### GIVEN RECORDS
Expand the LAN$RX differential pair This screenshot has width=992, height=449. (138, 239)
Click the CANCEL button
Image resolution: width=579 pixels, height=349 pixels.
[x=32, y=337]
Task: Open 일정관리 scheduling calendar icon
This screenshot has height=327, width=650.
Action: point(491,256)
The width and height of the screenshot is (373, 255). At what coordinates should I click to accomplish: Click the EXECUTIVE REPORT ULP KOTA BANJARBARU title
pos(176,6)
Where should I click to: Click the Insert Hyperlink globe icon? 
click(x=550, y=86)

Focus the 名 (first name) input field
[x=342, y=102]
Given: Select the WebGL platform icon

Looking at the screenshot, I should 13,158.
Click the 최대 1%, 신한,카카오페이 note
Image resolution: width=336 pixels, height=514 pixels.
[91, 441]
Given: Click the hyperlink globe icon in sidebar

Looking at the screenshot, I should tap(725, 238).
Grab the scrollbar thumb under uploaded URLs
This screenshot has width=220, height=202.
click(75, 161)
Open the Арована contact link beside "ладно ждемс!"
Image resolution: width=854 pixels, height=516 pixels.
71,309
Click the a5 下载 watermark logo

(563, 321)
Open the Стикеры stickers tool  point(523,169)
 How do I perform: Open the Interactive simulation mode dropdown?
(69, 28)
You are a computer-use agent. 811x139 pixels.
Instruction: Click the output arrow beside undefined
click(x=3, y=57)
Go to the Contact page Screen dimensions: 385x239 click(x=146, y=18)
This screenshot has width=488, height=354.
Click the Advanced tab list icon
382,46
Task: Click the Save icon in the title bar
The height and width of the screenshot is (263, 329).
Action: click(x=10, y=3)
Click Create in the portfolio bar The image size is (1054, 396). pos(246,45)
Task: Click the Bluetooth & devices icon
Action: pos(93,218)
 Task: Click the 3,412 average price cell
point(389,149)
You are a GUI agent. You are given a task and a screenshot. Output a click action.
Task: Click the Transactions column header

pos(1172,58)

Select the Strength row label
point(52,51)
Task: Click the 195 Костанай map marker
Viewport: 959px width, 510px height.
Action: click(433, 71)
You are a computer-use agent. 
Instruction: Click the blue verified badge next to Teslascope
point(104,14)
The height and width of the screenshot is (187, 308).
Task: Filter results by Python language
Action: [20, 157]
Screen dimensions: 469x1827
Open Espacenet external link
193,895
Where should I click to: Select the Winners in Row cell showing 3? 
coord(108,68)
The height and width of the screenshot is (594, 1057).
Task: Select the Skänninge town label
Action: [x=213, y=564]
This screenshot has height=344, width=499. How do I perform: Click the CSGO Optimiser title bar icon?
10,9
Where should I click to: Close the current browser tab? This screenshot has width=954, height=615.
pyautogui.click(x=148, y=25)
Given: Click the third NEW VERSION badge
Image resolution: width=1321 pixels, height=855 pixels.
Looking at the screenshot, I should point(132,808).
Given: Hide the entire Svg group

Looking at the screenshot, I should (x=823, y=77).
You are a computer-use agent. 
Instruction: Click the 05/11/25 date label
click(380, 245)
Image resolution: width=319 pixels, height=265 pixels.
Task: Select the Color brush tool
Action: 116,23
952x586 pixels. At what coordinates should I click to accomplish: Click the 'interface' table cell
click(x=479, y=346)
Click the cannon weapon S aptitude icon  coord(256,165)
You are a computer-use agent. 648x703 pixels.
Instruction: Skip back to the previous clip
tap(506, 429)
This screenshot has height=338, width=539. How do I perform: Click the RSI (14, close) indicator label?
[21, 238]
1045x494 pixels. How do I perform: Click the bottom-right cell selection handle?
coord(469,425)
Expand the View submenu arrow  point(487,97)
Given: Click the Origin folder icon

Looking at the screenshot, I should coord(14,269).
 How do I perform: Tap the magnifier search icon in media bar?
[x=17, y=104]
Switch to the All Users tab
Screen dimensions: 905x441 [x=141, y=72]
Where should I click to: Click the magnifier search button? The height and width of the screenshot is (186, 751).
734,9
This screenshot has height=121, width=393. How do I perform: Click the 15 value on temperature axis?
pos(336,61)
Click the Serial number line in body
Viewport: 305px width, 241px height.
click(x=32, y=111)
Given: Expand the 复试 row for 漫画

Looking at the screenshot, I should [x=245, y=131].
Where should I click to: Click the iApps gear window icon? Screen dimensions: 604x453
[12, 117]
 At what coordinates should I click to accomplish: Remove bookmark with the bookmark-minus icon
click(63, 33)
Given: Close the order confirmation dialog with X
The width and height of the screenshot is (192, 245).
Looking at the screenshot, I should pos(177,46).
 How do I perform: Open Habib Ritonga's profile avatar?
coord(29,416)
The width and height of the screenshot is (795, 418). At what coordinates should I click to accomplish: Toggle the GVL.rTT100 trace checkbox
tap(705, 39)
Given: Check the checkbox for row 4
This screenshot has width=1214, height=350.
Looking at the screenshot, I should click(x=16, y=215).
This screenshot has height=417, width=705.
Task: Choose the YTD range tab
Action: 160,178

### WHAT YOU SHOULD DO
Give back, exactly as written, the stretch from the line with "Open the Стикеры" through the line with "Task: Click the Save icon in the title bar", and no other lines from the records above.

### ANSWER AREA
Open the Стикеры stickers tool  point(523,169)
 How do I perform: Open the Interactive simulation mode dropdown?
(69, 28)
You are a computer-use agent. 811x139 pixels.
Instruction: Click the output arrow beside undefined
click(x=3, y=57)
Go to the Contact page Screen dimensions: 385x239 click(x=146, y=18)
This screenshot has width=488, height=354.
Click the Advanced tab list icon
382,46
Task: Click the Save icon in the title bar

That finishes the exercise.